Still, steps were made in shaping the program’s foundation under coach Ib Belou. Belou would like to see the Nitros, now in Division III-A, continue to improve in league and return to the playoffs.
“We have six seniors, so we’ll be leaning on them for leadership and skill,” Belou said. “For our guys to be successful, they’ll have to do their jobs at both ends of the court and do it well.
“We know our league will continue to be tough, but we know we can do better. All hands are on deck with our guys and all they can control is their effort.”
Glendale will bring back senior guards Cole Fajardo and Johnny Mansuryan and junior guard David Shamiryan.
Since Todd Wolfson took over the coaching chores at St. Francis in 2015, the Golden Knights have qualified for the playoffs twice. St. Francis missed out last season following a last-place finish in the Mission League.
Wolfson said the Golden Knights (14-14, 2-10) are capable of turning things around quickly.
“Something we’ve seen since the start of the fall is that the guys are clicking and there’s a lot of energy,” said Wolfson, whose team will be in Division III-A. “We don’t really set too many goals and we just want to be ready heading into the gauntlet of the Mission League.
“I always look at the league as being one of the toughest with the likes of Loyola, Harvard-Westlake and others. When you come to St. Francis, you sign up to play the best competition.”
There’s talent around the court for the Golden Knights, who will return senior center Matthew Molina, senior guard Dennis Flowers III and junior guard Andre Henry.
Henry contributed 16.4 points, 8.9 rebounds and 5.5 assists per game and was named to the All-Area second team last season. Flowers averaged 17.1 points, 4.1 rebounds and 2.7 assists per contest. The duo picked up all-league honors as well.
Hoover encountered a tough season in 2018, winning just five games and placing last in the Pacific League.
Veteran Hoover coach Jack Van Patten would like to see the Tornadoes (5-22, 1-13) head in the other direction.
“I think we do have the potential to be better this year,” Van Patten said. “it’s going to be one of the smaller teams we’ve had in quite a while.
“The key will be to do a much better job at moving the ball around and playing a lot better defense.”
Expected to pave the way for Hoover will be senior guard/forward Karo Darmandzhyan, senior guard Davit Pirijanyan and junior guard Derrick Eliasi.
Hoover last qualified for the postseason in 2015. The Tornadoes are in Division IV-AA.
GLENDALE ADVENTIST ACADEMY
Things will look a bit different for the Cougars, starting at the top.

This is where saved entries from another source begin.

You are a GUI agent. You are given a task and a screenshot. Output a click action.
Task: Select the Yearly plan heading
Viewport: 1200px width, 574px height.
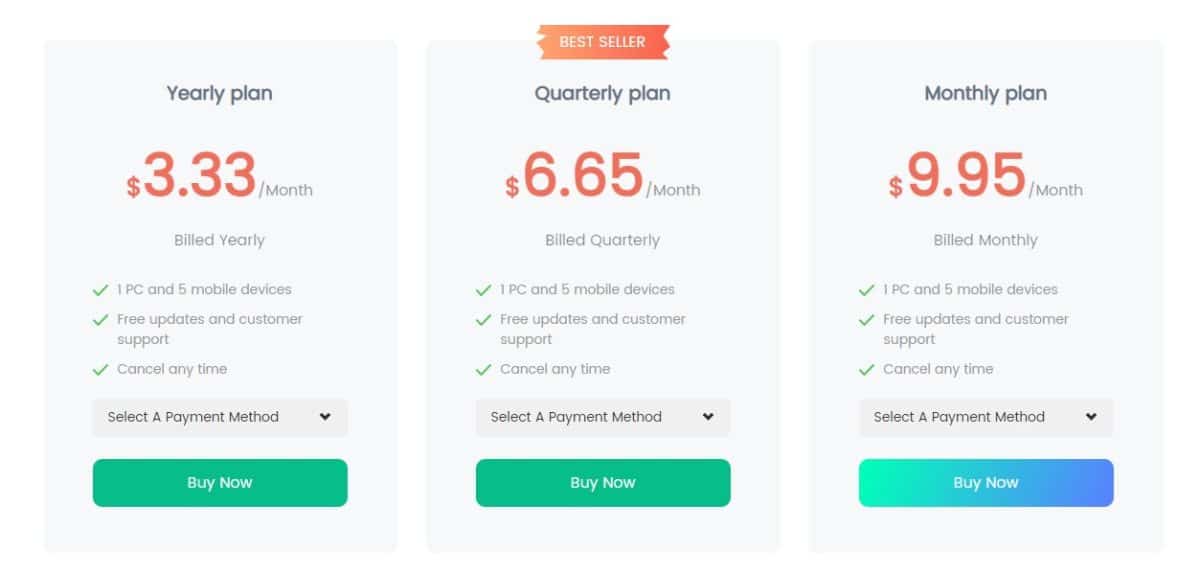pyautogui.click(x=219, y=93)
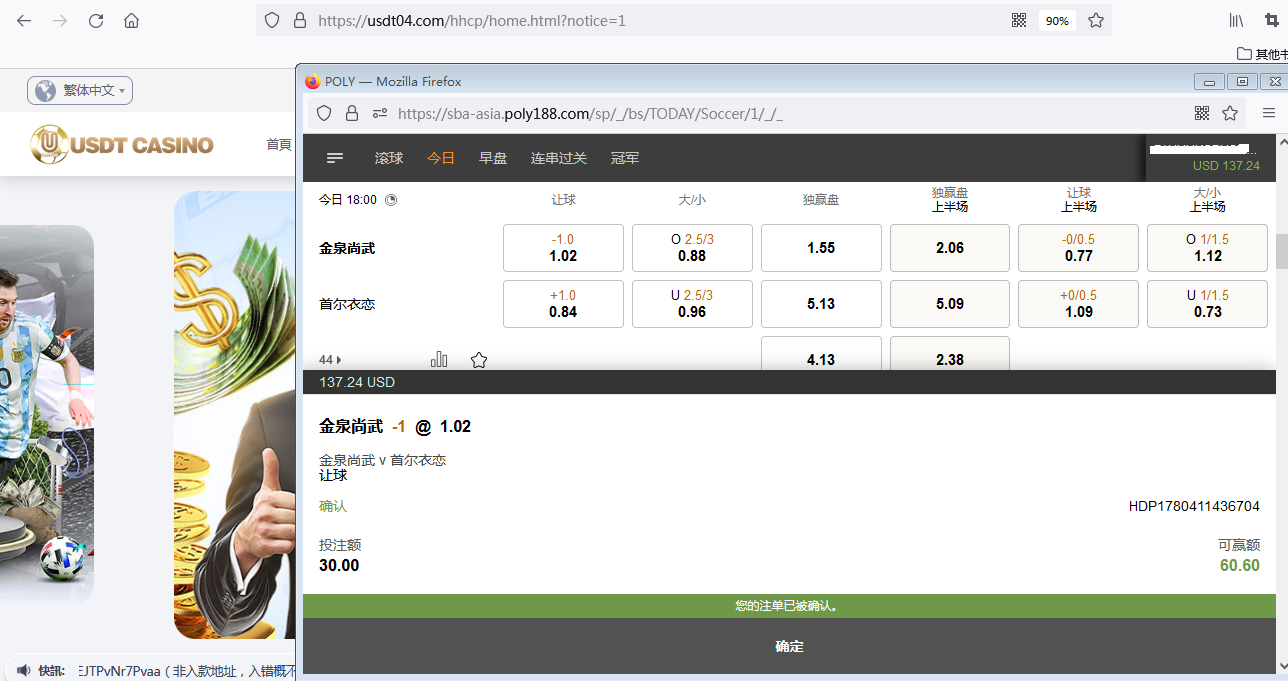Favorite the match with the star icon
Image resolution: width=1288 pixels, height=681 pixels.
coord(479,359)
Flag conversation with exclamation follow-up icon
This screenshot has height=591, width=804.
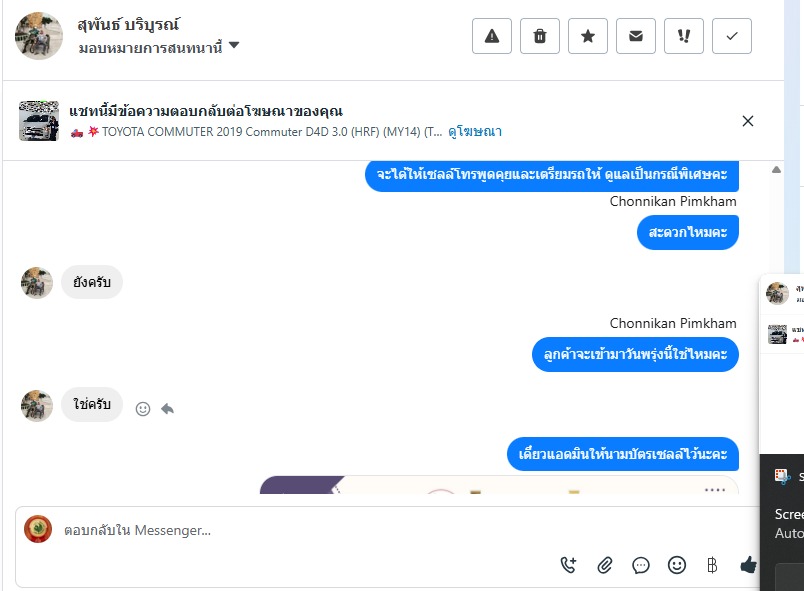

Glendale Adventist will be coached by Chris Lindstadt, who takes over for Marton Medina. Lindstadt also serves as the school’s athletic director.
Glendale Adventist finished last in the Independence League in 2018 at 5-14, 1-0 in league. It will now compete in the Liberty League and reside in Division V-A.
“We have 12 players, but pretty much no returning starters,” Lindstadt said. “We have four or five returners, though none of them really had significant minutes played.
“It comes down to hustling and just keep the learning curve moving.”